• _Given information_:

===

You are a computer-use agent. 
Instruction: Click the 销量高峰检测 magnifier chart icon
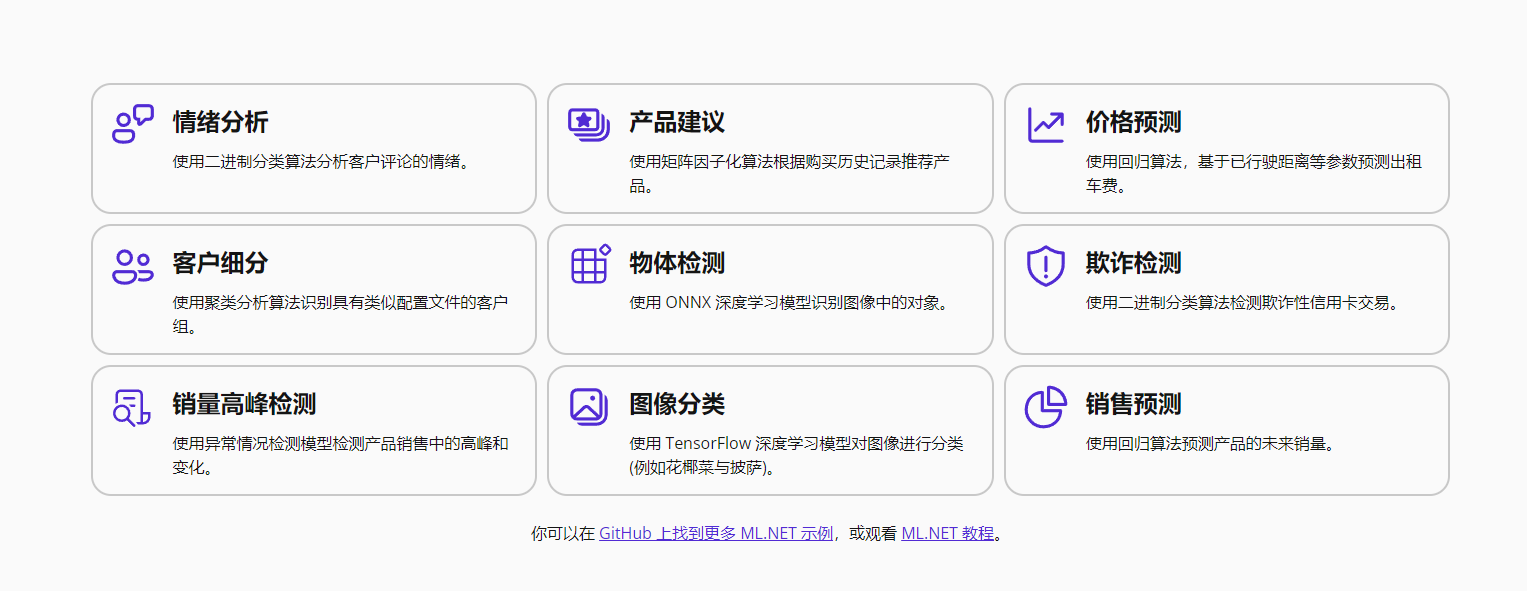[130, 406]
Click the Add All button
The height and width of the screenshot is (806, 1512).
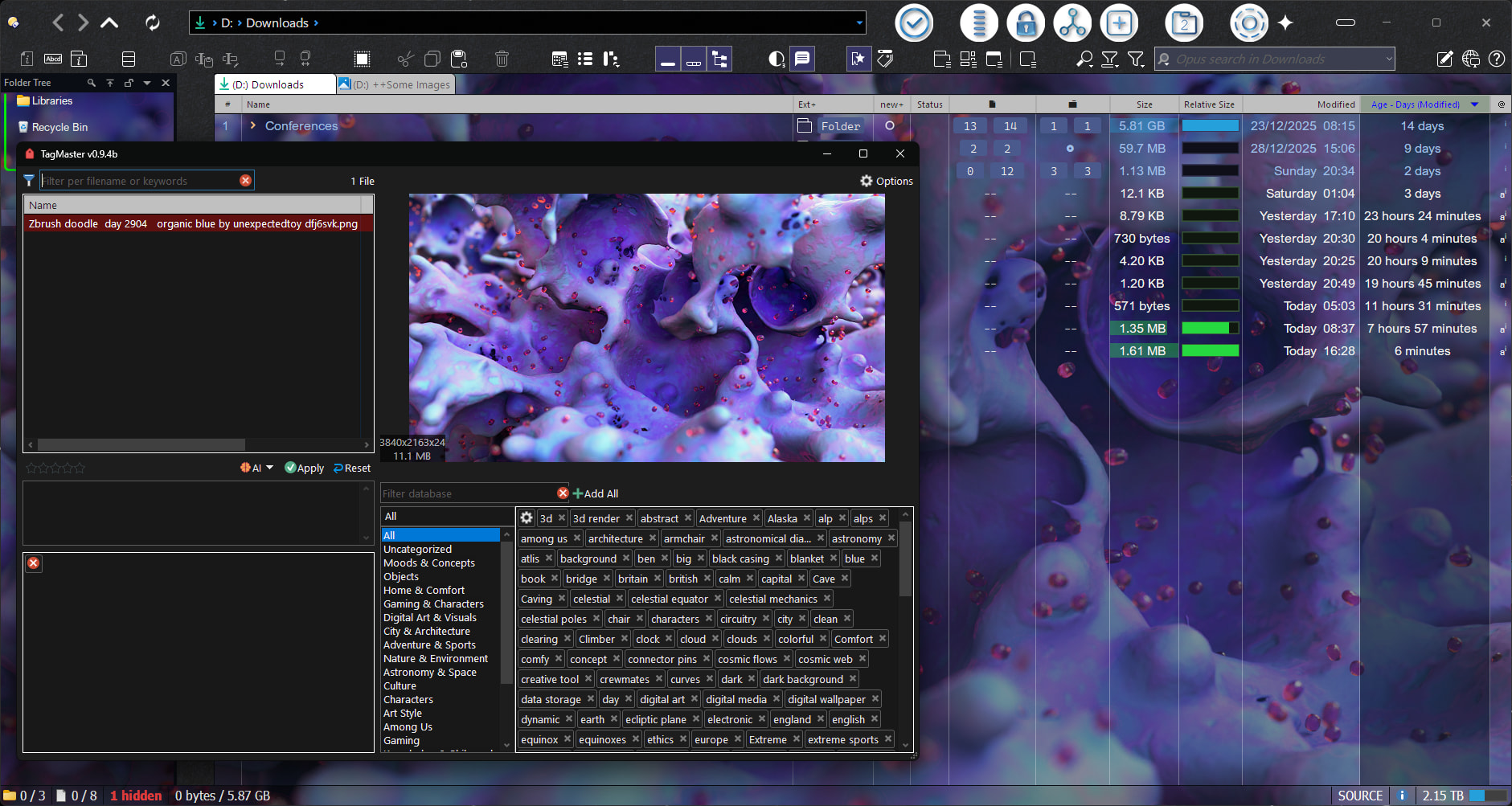596,493
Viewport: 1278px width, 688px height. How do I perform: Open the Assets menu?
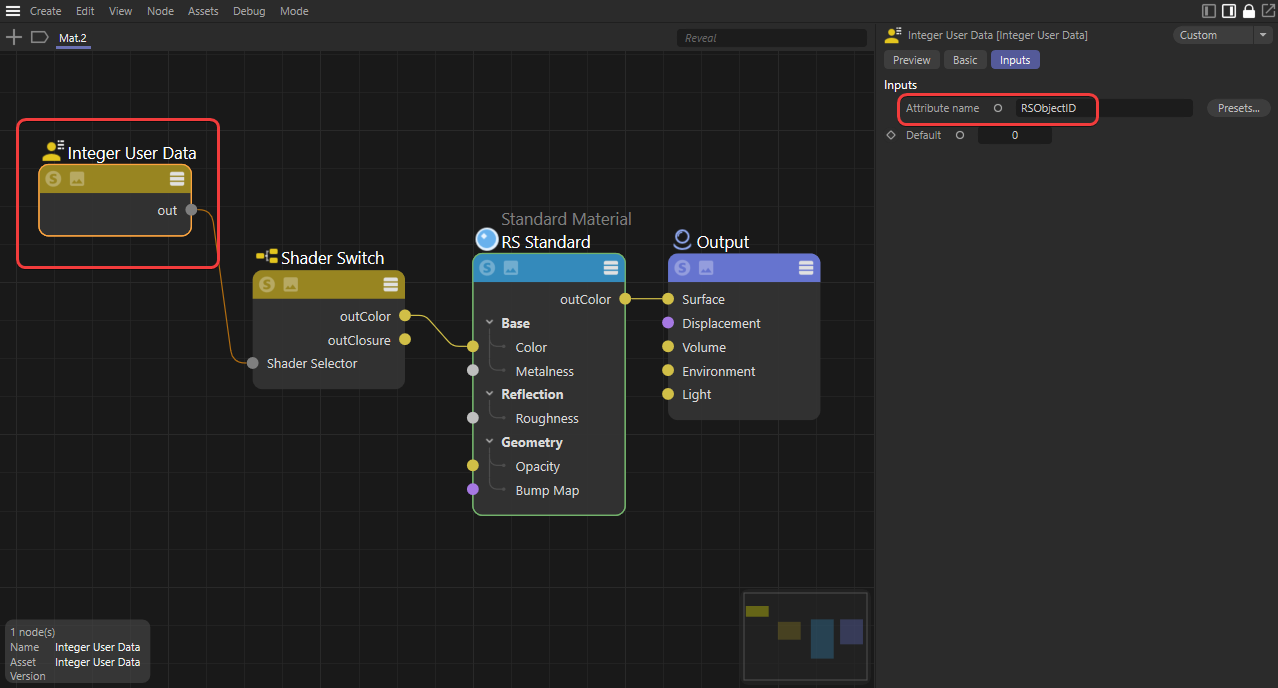click(203, 11)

===

• _About this exercise_: Transcribe every entry word for word, but omit the pictures.

• _Problem solution_:
You are a computer-use agent. 
Instruction: Click the 销量高峰检测 magnifier chart icon
[130, 406]
Click the Add All button
The height and width of the screenshot is (806, 1512).
596,493
Viewport: 1278px width, 688px height. How do I perform: Open the Assets menu?
click(203, 11)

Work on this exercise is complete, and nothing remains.